Si terranno sabato 10 febbraio alle 10 i funerali del bimbo di 10 anni morto dopo il tragico incidente del 3 gennaio sulla Superstrada. In tanti, nella palestra coperta del parco Lavezza ad Albinea, messa a disposizione della chiesa evangelica, si stringeranno al dolore del papà Michele Antonio e della mamma Antonella Incerta, che è stata dimessa oggi dall’ospedale Santa Maria Nuova di Reggio Emilia dove era ricoverata.
La famiglia Ciuffreda non chiede fiori, ma donazioni all’Asei (Associazione scout evangelici italiani). Chi non potesse essere presente ai funerali ma volesse comunque partecipare alla raccolta, potrà versare la donazione sul conto corrente dell’Asei oppure sul conto corrente postale numero 9240127 con causale “Ricordo Davide”.
Davide è morto nel tragico incidente del 3 gennaio sulla Superstrada, dopo che il camper sul quale viaggiava insieme alla mamma e al papà, fermo ai bordi della strada per un’avaria, è stato travolto da un tir.
Davide era a Viterbo insieme ai genitori per le vacanze di Natale. Quella mattina viaggiava sul camper che doveva riportarlo a casa, e dove ha invece trovato la morte dopo lo scontro con un tir. Secondo la ricostruzione della stradale, il camper era in panne su un margine della Superstrada, in direzione Orte. Accostato, per quanto possibile: in quel tratto della Orte-Civitavecchia, al chilometro 60+100, non ci sono piazzole di sosta. Il camionista che se l’è trovato davanti non è riuscito a frenare. Anche lui è finito in ospedale, oltre alla mamma di Davide e al bambino, morto dopo i primi soccorsi.
La procura di Viterbo, pm Eliana Dolce, ha aperto un fascicolo per omicidio stradale.
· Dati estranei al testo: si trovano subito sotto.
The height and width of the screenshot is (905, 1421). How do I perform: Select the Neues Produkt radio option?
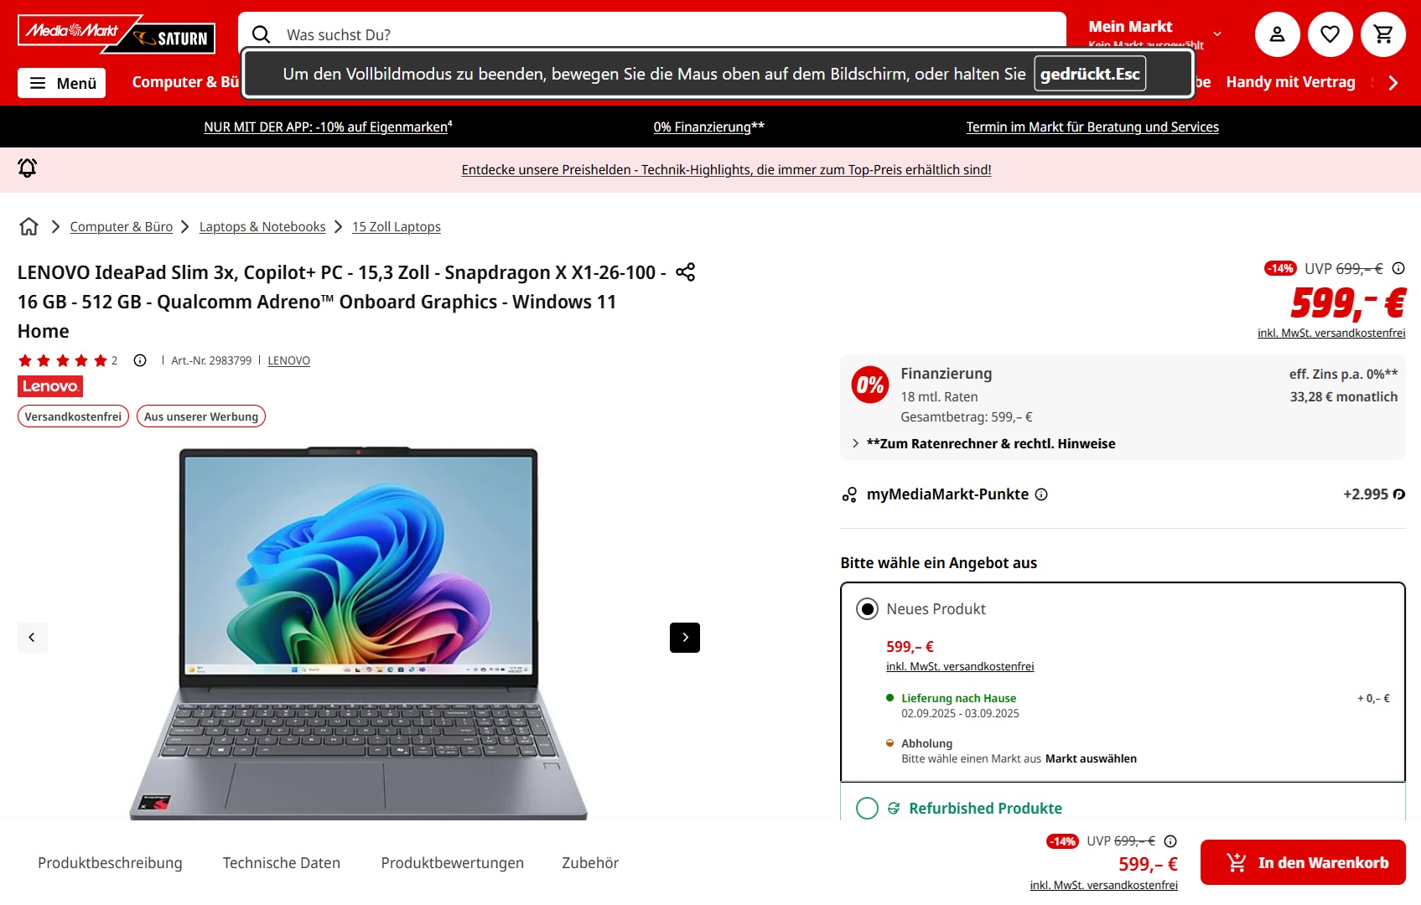pos(868,609)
E i difensori del camionista, un 62enne di Bagnoregio, hanno chiesto l’incidente probatorio per cristallizzare la versione dell’uomo.
La notizia del terribile incidente ha scosso Viterbo, Albinea, dove Davide abitava, e Scandiano, il paese a dodici minuti da casa dove il piccolo andava ad allenarsi. Una famiglia conosciuta: il papà è tecnico radiologo all’ospedale di Reggio Emilia, la mamma infermiera, la nonna Ilde ha scritto libri sulla cucina reggiana.
Davide aveva mille passioni. Amava correre, nuotare, sciare e studiare. A Davide piaceva gareggiare, e andava a correre col papà anche fuori dall’allenamento. Ma sulla pista d’atletica parlava spesso della sua scuola a Canali, frazione di Reggio. Raccontava le lezioni di scienze come se le avesse imparate a memoria.